In
Rainbows End Vernor Vinge describes an example of Augmented reality, where everyone wears VR glasses or contact lenses and see the real world overlaid with helpful informational popups, virtual characters, improved architecture, or alternative fantasy landscapes with gryphons wherever a bus is, etc.
Other authors have taken the idea further, and assume people will move permanently in a semi-virtual world overlaid on reality. Others have taken the idea less far and imagined only occasional non-realistic information pop-ups.

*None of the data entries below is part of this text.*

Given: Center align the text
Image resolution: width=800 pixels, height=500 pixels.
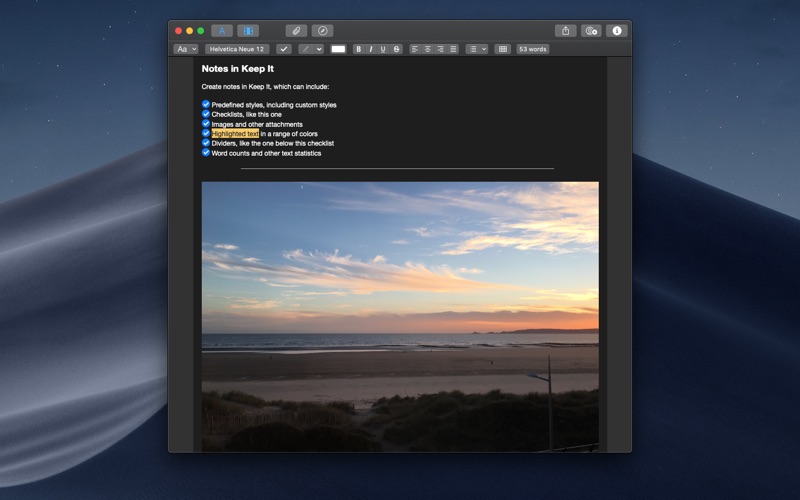Looking at the screenshot, I should click(x=428, y=49).
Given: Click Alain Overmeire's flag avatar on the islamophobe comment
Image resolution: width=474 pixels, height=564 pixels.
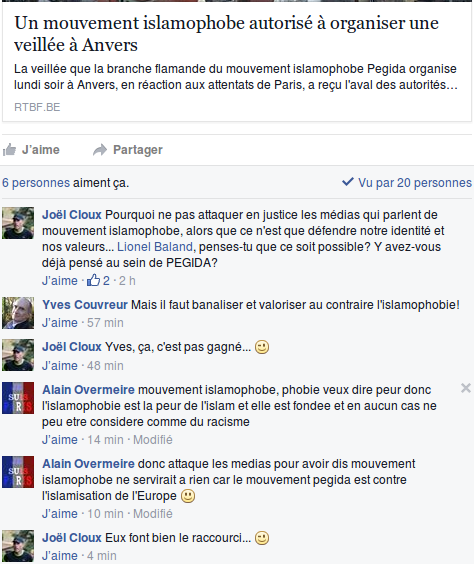Looking at the screenshot, I should coord(18,398).
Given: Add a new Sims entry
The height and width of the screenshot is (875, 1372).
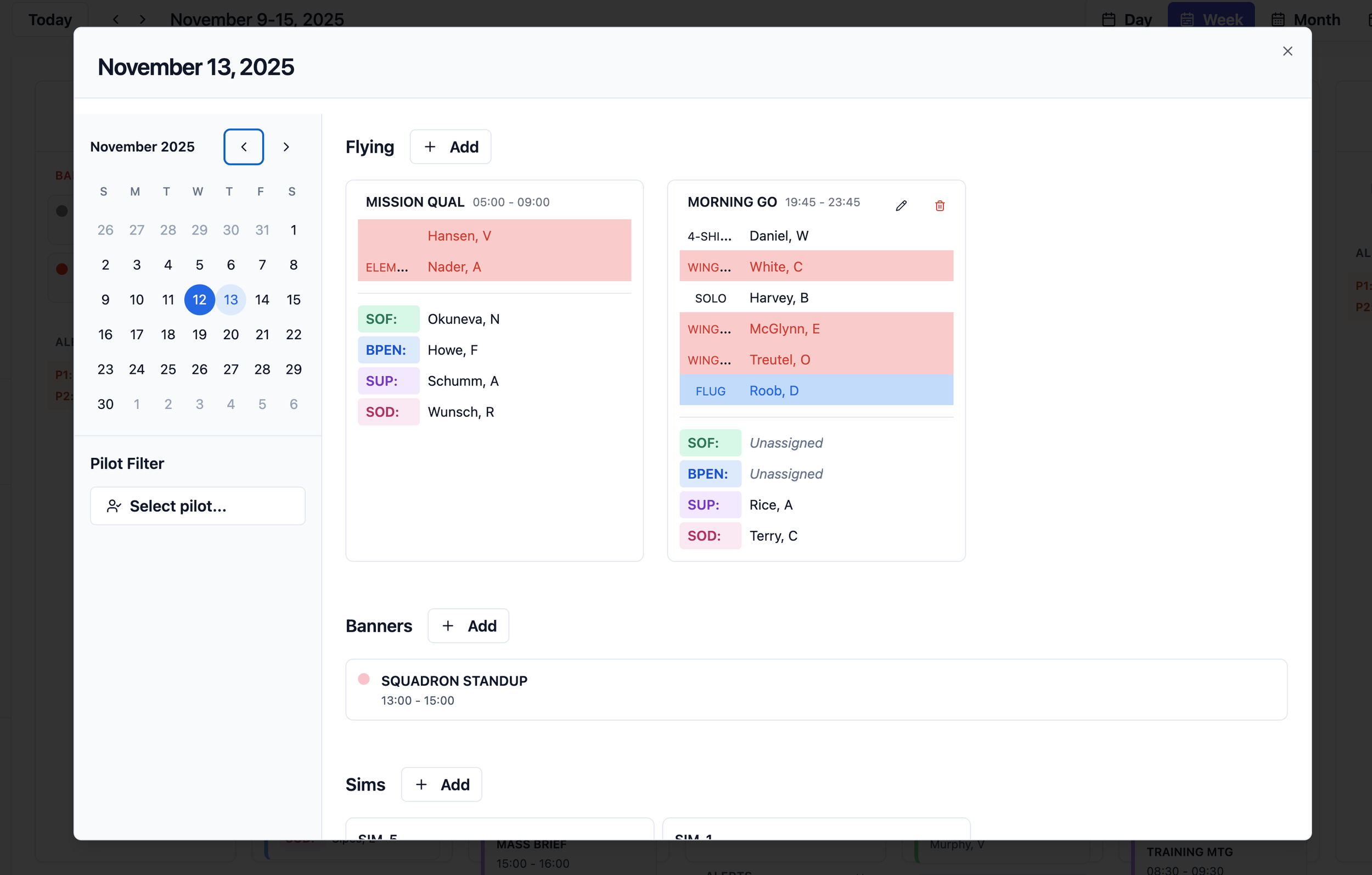Looking at the screenshot, I should [x=441, y=784].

When I read this, I imagined it being in a futuristic future 30-100 years ahead. But now I suddenly realise that with google street view we could buid it *right now*. Not with fully-fledged alternate worlds and full-time immersion (which may well be a red herring), but something with the same basis. It seems like there are notable engineering challenges left but not necessarily any _conceptual_ challenges. Imagine needing:
1. A smart-phone with GPS which can find all google streetview images within (?) metres and let the user scroll between them
2. A wiki-like system for creating (one or multiple) overlays of streetview image that can be edited from a computer
3. Lots and lots of bandwidth
3. Image matching to turn an image from the phone's camera into the corresponding overlay
4. Separate overlays for different purposes, eg. one designed for owners of property depicted, one for a community "decorate the world to look like the discworld" project, one for friends-of-friends-of-friends, one for travel guides, one for everyone etc.

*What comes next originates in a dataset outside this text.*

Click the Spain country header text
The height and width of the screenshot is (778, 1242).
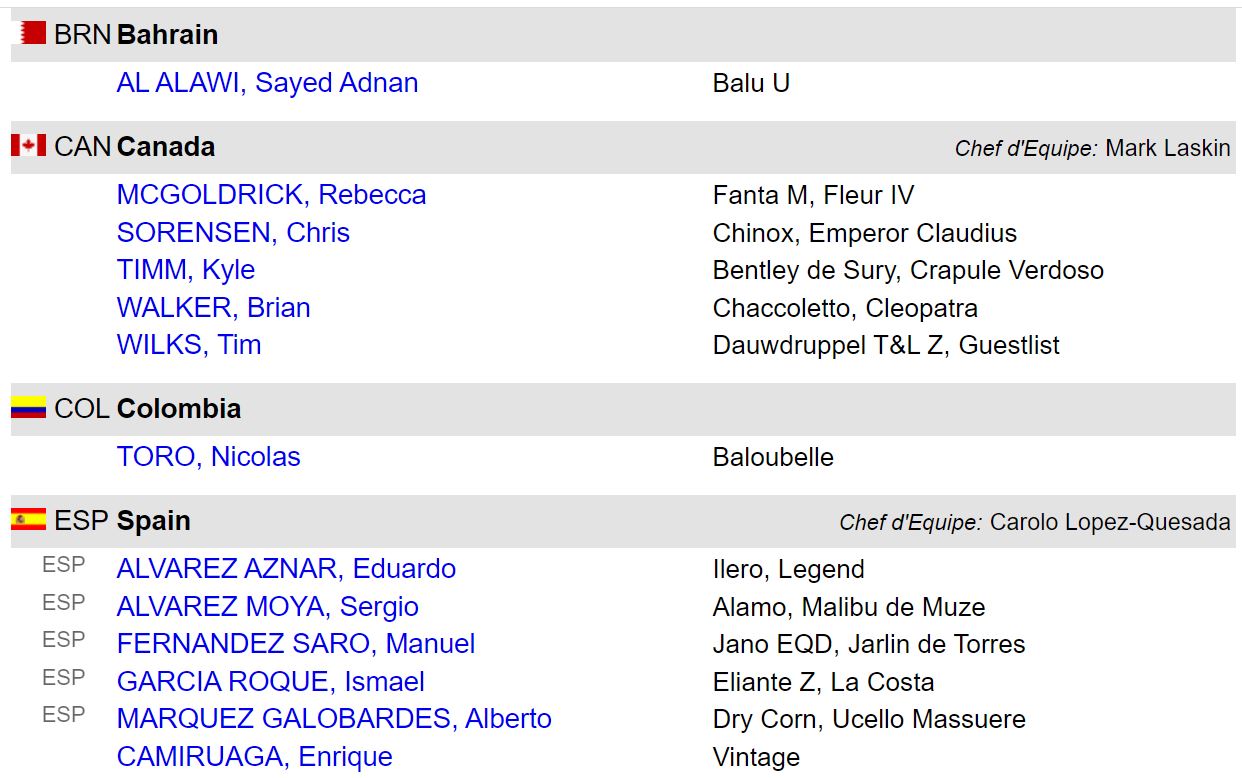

5. Automatic alerts for various information.
Imagine being able to just hold your smartphone up to a restaurant and on the screen see the same thing, but with "warning, overpriced" scrawled on it or up to the colleseum and see someone's painting of it as the original, or up to a complicated junction and see a big highlight on the correct path to take!
Obviously that's a lot of work, there's no reason for it to happen like that, but it feels possible, which is scary in itself!
And if it DID work, it would be easy to get people to submit further photos of streets (to cut the dependency on google) and of countryside, interiors, etc.